Count the lines in the entries below that contain the string "address", matching case exactly, and reply with the number alone.
— START —
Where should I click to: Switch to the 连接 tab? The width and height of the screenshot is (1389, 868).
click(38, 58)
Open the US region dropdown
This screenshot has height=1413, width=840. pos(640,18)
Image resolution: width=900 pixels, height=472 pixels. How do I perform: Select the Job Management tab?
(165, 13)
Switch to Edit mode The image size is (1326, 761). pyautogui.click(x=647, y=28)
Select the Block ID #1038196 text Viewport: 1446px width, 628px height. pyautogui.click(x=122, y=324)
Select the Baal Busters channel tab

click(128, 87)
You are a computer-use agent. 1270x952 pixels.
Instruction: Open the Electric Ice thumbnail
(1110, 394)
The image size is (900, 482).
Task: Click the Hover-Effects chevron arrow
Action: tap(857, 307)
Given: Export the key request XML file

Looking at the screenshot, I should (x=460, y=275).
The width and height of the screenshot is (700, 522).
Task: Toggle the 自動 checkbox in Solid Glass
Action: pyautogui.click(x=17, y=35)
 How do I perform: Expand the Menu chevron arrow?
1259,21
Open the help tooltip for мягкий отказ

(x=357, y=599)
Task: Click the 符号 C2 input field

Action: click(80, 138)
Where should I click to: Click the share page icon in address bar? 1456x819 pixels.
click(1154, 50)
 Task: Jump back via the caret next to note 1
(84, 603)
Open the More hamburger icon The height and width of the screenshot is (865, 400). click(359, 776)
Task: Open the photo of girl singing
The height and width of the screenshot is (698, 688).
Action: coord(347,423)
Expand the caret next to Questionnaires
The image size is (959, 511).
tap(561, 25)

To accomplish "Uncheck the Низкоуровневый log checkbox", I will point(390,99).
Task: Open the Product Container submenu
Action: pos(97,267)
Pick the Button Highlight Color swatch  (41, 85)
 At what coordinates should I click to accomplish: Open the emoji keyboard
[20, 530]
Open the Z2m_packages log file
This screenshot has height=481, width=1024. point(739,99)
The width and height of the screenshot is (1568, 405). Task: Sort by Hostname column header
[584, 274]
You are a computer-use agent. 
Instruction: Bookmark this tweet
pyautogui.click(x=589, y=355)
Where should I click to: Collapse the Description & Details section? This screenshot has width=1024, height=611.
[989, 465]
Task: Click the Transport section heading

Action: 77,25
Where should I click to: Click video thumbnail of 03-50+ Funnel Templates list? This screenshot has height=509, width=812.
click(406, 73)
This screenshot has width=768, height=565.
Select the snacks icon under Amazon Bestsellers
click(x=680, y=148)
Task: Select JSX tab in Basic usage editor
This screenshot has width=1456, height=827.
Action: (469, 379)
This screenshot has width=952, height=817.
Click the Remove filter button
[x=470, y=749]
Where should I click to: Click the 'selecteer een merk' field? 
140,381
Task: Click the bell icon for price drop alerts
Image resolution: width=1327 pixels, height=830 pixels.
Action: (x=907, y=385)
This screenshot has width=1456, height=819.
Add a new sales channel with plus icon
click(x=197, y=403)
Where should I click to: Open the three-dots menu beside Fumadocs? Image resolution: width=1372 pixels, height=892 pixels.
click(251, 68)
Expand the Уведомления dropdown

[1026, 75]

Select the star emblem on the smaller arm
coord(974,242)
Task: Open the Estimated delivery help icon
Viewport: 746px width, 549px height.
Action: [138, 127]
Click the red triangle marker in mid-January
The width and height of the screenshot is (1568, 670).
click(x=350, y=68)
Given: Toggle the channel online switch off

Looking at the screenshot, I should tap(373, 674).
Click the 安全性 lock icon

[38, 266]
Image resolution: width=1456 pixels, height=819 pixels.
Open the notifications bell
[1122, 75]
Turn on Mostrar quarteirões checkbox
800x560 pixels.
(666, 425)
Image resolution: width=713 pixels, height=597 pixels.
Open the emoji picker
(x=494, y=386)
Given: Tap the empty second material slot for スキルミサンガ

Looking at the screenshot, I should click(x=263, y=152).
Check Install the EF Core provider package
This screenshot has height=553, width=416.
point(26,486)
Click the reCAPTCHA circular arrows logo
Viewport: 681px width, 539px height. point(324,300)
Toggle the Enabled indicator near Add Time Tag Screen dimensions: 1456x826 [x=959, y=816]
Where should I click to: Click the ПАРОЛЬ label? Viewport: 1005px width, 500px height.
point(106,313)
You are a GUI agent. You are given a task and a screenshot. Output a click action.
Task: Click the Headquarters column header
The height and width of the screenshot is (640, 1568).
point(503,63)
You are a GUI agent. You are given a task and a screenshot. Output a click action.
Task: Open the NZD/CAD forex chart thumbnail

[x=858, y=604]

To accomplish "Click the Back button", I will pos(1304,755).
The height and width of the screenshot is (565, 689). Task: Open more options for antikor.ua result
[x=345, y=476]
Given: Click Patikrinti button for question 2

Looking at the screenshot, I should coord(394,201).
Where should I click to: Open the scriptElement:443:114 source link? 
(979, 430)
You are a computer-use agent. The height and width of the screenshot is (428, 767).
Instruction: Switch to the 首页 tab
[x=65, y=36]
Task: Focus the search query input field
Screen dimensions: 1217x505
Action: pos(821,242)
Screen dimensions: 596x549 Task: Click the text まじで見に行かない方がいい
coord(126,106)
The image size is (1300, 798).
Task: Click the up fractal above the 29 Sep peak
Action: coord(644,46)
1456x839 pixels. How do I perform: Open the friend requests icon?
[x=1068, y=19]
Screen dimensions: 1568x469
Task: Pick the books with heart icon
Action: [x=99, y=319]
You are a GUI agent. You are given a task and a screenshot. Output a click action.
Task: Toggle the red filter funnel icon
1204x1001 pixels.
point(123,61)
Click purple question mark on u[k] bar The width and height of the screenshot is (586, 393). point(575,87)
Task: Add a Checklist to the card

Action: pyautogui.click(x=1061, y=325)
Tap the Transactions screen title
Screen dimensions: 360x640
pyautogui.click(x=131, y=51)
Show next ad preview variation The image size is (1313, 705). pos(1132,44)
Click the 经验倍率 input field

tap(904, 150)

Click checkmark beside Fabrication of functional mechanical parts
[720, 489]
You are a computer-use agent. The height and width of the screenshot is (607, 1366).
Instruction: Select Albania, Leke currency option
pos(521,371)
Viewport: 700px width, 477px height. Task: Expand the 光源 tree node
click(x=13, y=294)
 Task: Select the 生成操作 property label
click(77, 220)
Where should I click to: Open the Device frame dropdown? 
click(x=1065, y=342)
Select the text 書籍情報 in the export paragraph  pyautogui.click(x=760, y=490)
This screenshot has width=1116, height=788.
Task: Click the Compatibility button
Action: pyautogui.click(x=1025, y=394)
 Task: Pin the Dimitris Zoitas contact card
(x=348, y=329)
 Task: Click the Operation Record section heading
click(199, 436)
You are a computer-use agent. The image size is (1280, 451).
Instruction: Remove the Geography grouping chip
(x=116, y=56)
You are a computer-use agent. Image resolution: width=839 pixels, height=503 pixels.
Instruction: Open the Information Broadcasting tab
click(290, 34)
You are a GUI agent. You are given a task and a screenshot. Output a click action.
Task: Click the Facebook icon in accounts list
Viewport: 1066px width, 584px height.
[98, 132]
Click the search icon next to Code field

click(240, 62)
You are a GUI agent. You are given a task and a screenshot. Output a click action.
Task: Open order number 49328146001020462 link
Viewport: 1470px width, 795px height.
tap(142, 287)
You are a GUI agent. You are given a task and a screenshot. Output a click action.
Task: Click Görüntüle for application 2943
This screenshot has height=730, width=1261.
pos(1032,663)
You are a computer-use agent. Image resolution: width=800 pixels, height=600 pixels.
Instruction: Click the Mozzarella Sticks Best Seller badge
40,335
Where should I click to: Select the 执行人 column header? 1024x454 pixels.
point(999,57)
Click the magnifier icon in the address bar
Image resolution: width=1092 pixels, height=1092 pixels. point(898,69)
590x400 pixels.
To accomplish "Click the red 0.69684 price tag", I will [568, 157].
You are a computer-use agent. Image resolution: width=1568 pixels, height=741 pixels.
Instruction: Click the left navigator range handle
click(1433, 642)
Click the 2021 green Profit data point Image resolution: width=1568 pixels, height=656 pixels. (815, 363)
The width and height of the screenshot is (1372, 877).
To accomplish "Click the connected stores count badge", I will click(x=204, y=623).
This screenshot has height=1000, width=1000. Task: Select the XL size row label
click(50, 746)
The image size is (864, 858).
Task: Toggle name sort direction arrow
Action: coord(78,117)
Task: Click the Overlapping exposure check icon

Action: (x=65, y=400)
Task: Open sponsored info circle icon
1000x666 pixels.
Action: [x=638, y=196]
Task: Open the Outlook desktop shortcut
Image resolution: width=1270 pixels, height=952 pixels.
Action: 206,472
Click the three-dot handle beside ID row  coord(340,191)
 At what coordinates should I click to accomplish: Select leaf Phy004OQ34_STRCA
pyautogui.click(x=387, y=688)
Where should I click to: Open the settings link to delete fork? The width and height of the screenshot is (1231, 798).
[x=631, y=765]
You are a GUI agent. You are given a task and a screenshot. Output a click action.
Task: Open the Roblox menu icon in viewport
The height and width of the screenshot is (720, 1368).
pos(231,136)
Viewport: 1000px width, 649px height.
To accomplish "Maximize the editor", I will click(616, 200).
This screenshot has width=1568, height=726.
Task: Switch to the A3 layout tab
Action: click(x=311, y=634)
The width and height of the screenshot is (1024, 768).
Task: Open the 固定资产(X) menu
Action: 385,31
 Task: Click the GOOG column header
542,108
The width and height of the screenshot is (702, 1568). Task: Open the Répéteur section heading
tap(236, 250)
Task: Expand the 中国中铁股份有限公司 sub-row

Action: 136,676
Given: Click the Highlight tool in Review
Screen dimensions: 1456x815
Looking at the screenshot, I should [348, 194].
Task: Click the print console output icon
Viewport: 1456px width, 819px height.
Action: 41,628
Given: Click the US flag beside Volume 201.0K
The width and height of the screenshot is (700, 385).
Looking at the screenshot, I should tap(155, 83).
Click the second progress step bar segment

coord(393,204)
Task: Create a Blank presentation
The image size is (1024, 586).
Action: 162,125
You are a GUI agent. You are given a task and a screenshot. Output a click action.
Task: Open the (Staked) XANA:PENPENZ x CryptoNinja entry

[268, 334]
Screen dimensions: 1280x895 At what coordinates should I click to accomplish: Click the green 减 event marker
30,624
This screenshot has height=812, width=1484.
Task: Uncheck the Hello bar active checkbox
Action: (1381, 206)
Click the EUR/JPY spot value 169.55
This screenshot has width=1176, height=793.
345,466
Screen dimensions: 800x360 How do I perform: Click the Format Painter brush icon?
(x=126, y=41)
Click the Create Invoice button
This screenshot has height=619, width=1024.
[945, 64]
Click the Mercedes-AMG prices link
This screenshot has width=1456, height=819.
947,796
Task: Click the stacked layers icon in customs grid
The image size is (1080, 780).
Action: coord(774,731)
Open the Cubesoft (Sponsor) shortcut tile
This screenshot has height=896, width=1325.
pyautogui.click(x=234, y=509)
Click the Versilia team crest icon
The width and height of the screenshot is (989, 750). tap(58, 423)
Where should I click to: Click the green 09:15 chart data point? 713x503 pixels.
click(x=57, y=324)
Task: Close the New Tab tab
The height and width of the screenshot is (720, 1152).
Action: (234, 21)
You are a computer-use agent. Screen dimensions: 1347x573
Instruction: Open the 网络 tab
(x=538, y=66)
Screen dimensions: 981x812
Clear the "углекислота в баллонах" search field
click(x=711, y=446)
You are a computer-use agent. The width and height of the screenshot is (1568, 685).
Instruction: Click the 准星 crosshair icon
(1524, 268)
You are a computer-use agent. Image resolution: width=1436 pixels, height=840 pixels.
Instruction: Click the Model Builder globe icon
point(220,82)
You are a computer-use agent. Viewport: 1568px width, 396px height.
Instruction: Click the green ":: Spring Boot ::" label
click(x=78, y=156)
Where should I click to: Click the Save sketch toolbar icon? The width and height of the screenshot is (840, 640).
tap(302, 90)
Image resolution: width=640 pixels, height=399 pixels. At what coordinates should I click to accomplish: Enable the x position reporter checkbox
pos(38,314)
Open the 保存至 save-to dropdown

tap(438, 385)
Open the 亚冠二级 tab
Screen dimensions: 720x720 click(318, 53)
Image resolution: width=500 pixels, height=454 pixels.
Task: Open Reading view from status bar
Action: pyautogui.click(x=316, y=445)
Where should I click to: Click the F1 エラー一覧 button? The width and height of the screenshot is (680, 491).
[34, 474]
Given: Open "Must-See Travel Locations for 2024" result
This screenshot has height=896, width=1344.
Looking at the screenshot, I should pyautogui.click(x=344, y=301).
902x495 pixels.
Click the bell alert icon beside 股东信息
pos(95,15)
— END —
### [Response to this task]
2